Selon les dernières déclarations du gouvernement autrichien, l’assaillant semble avoir agi seul. Si cela est avéré, qu’est-ce que cela nous dit de cette attaque ?

S’il s’agit bien d’un seul assaillant qui a couru dans six points-clés de Vienne, la principale différence avec les attaques récentes concerne l’utilisation d’armes semi-automatiques. Les attentats enregistrés au cours des dernières années ont été commis à l’arme blanche ou avec un véhicule. Quant au port d’une fausse ceinture d’explosifs pour avoir la certitude d’être abattu par la police, il ne s'agit pas d'une nouveauté en Europe.

Contrairement à ce que l’on pouvait penser initialement, lorsque la présence de complices était soupçonnée, l’attentat de Vienne ne marquerait donc pas une tendance de l’Etat islamique ou d’un groupe s’en réclamant à organiser des commandos sur le modèle du 13-Novembre , par exemple.

Est-ce que, selon vous, cette attaque marque le retour de la menace terroriste en Europe ?

Elle n’a jamais disparu ! En Europe, il y a régulièrement des attentats. Il y en a eu plusieurs l’année dernière en France, une certaine « routine terroriste » s’est installée. On a même tendance à en oublier certains. Il y en a même eu un lors du dernier confinement à Colombes (Hauts-de-Seine), mais les chaînes de télévision en ont moins parlé à cause du coronavirus. On est dans un phénomène historique durable. Mais on avait perdu conscience que le danger était protéiforme.

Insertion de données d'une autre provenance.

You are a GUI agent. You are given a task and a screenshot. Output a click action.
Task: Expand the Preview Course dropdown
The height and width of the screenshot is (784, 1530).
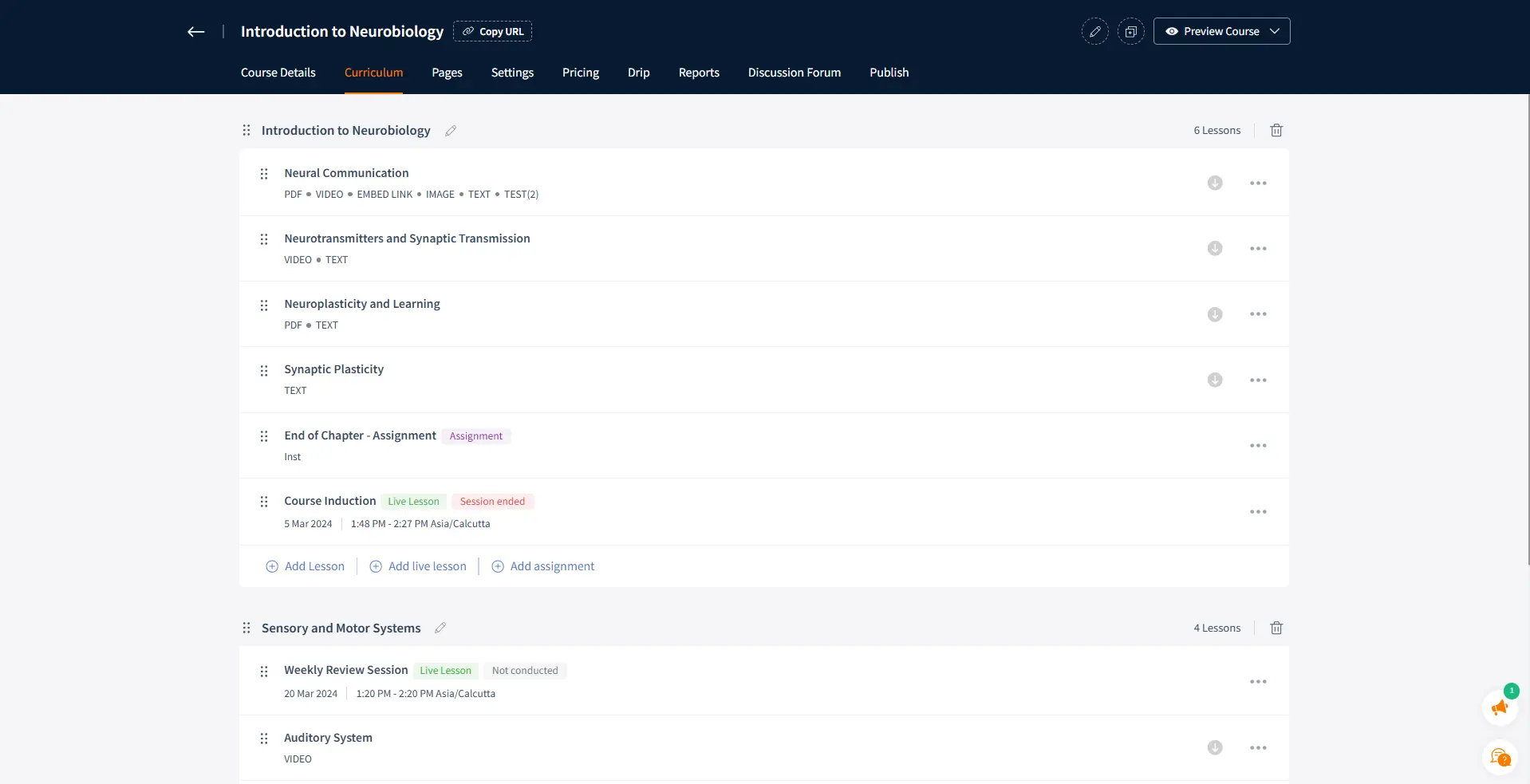[1274, 32]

Est-ce que cette opération à Vienne a vraiment été commanditée par Daesh ? Est-ce que c’est une stratégie de l’organisation terroriste pour frapper à nouveau l’Europe avec un haut niveau de létalité ? Là aussi, c’est encore un peu tôt pour répondre à cette question.

Justement, ces attaques n’ont pas été revendiquées, tout comme les derniers attentats commis en France [La revendication par Daesh est finalement intervenue ce mardi soir après la publication de cette interview]. Comment l’expliquer ?

A une époque, Daesh a eu des moyens de communication incroyables et avait même une agence de presse. Les Européens sont habitués effectivement au schéma attentat-revendication. Les attaques du 13-Novembre ont non seulement été revendiquées mais les textes avaient même été préparés en amont. Par la suite, l’organisation terroriste a revendiqué de plus en plus lentement les attaques et prenait le temps de vérifier qu’il s’agissait d’une attaque commise en son nom par l’un de ses sympathisants. Il lui est déjà arrivé, en effet, de revendiquer des faits qui relevaient finalement du droit commun.

Maintenant, notamment en raison de la désorganisation de la structure centrale de Daesh, on n’attend même plus leur revendication. Il y aura peut-être un message publié plusieurs jours après. Mais je rappelle que le 11-Septembre n’a jamais été revendiqué par Al-Qaida, même si personne ne doute que l’attentat a été commis par le groupe terroriste. Ben Laden disait : « Nos actes parlent plus que les mots. »

*« L’Art de la guerre idéologique », de François-Bernard Huyghe, éditions du Cerf, ISBN 9782204133760, 176 pages, 14 €.